▼▼▼

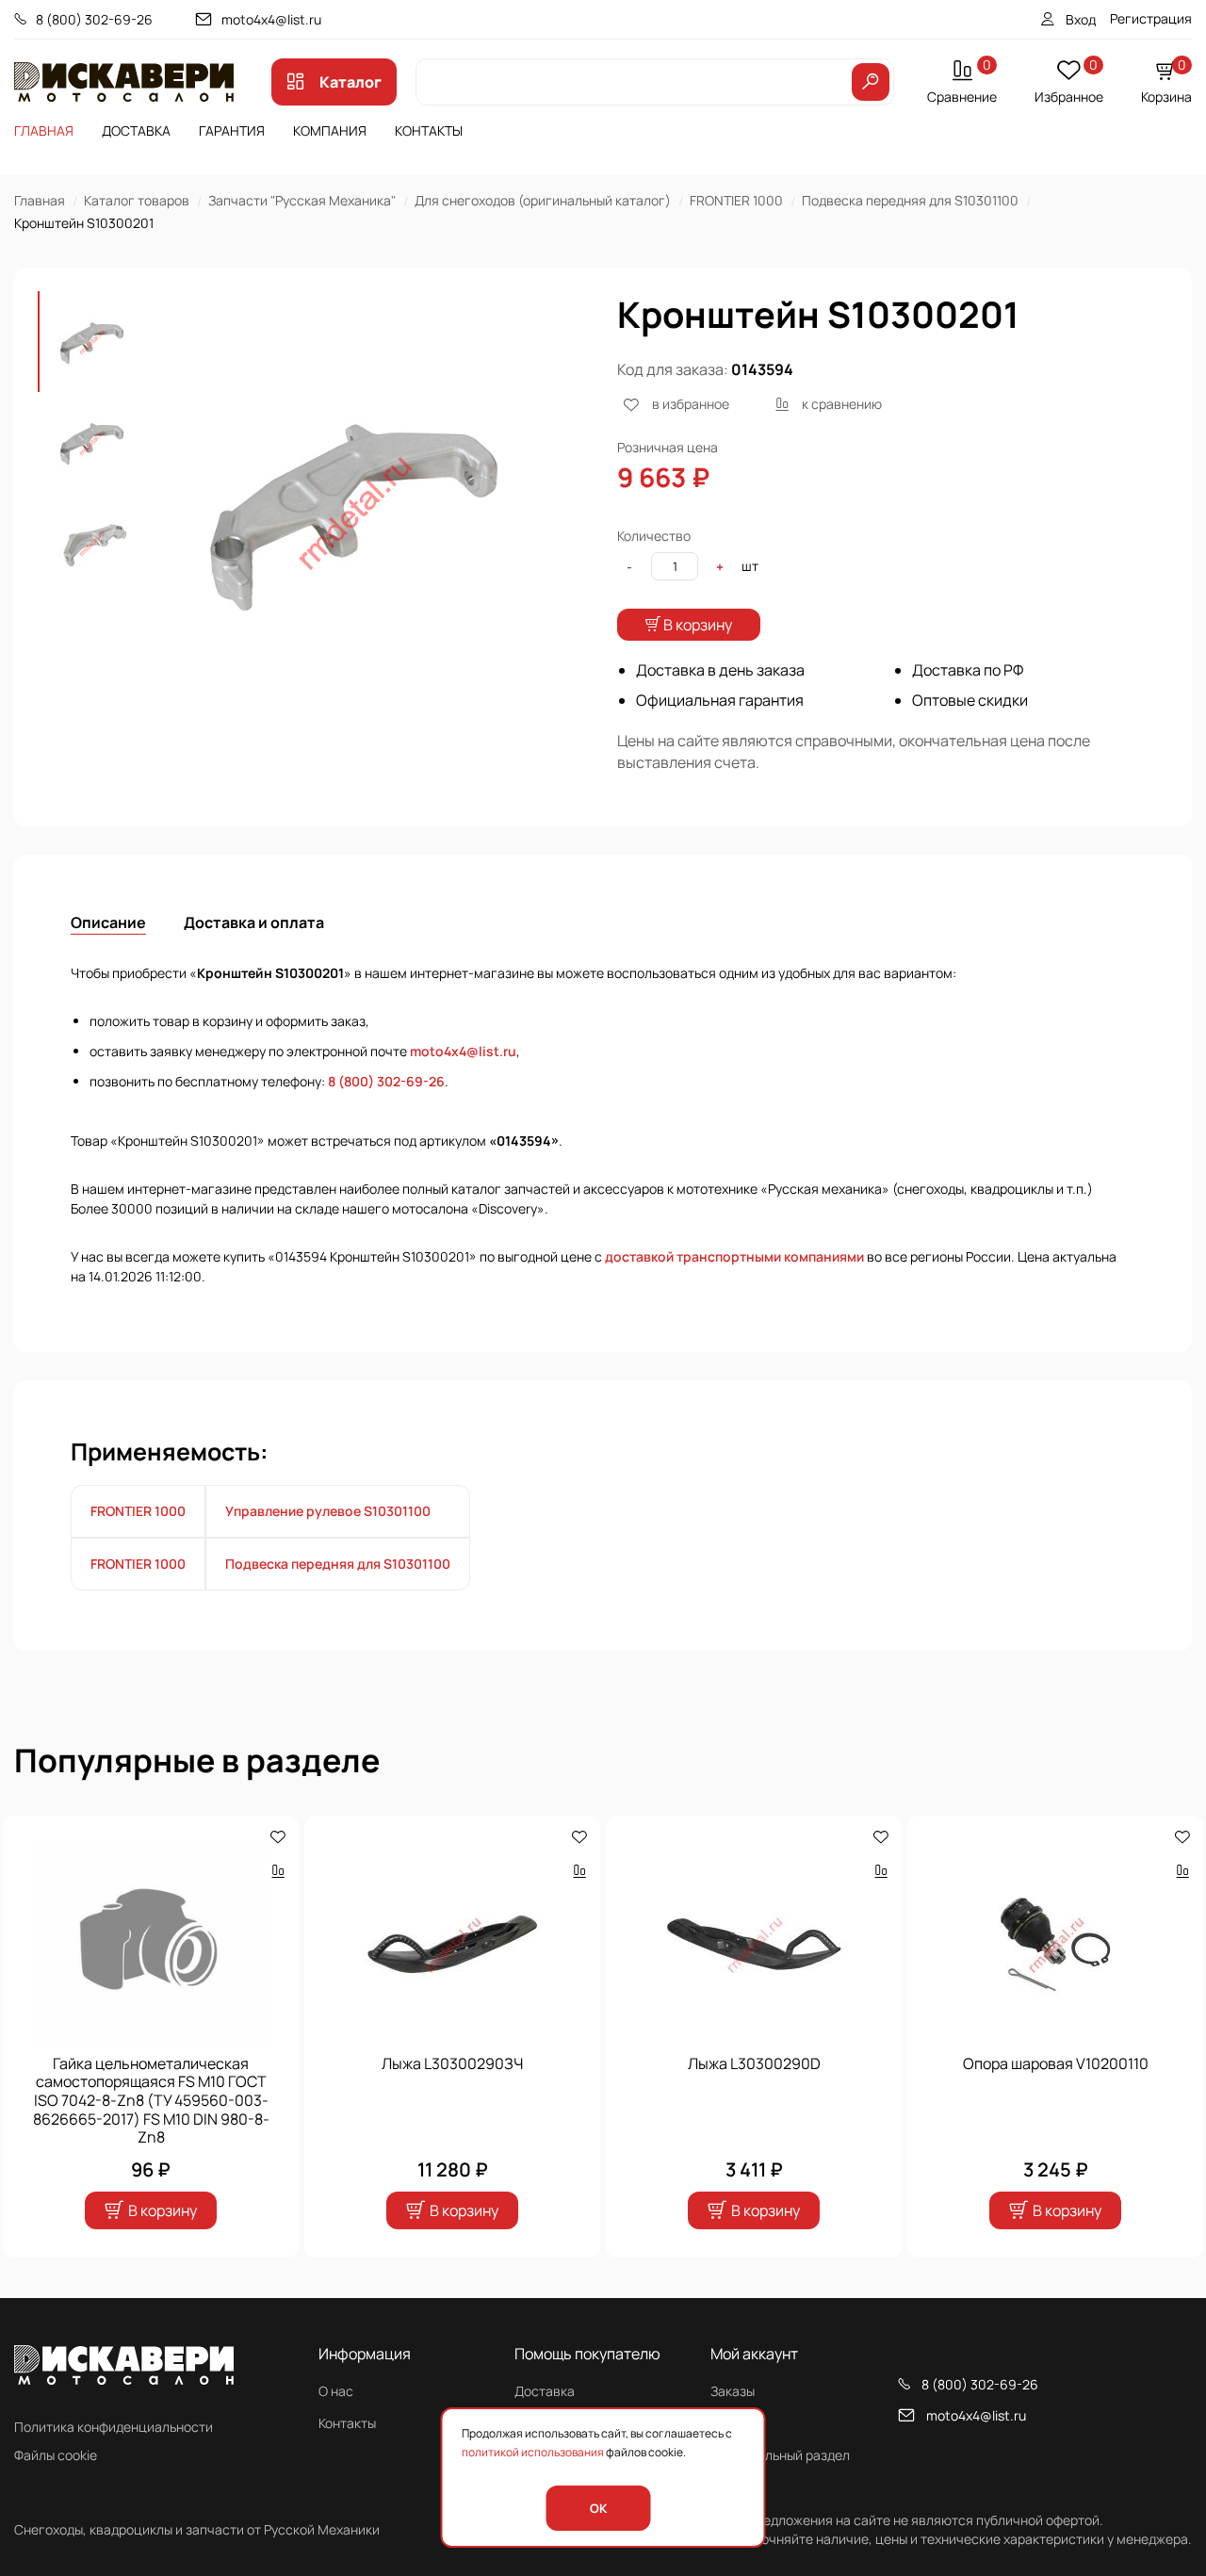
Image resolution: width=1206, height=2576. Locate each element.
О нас (335, 2391)
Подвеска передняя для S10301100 (910, 200)
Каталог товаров (136, 200)
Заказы (732, 2391)
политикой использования (533, 2452)
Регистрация (1151, 18)
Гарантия (232, 130)
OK (598, 2508)
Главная (43, 130)
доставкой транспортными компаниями (734, 1256)
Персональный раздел (780, 2455)
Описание (108, 922)
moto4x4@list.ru (271, 19)
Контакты (429, 130)
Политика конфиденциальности (113, 2427)
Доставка (136, 130)
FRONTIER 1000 (736, 200)
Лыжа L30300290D (754, 2063)
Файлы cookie (55, 2455)
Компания (330, 130)
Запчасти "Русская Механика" (302, 200)
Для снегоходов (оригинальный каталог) (543, 200)
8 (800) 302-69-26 (94, 19)
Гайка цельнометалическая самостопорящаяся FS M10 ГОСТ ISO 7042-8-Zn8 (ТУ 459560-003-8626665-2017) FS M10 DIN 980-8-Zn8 (151, 2100)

▲▲▲

*What to produce:* Only the lines from the one containing "Подвеска передняя для S10301100 (910, 200)" through the one containing "Доставка (136, 130)" are to be retyped, both boundary lines included, with no other material.

*Answer:*
Подвеска передняя для S10301100 (910, 200)
Каталог товаров (136, 200)
Заказы (732, 2391)
политикой использования (533, 2452)
Регистрация (1151, 18)
Гарантия (232, 130)
OK (598, 2508)
Главная (43, 130)
доставкой транспортными компаниями (734, 1256)
Персональный раздел (780, 2455)
Описание (108, 922)
moto4x4@list.ru (271, 19)
Контакты (429, 130)
Политика конфиденциальности (113, 2427)
Доставка (136, 130)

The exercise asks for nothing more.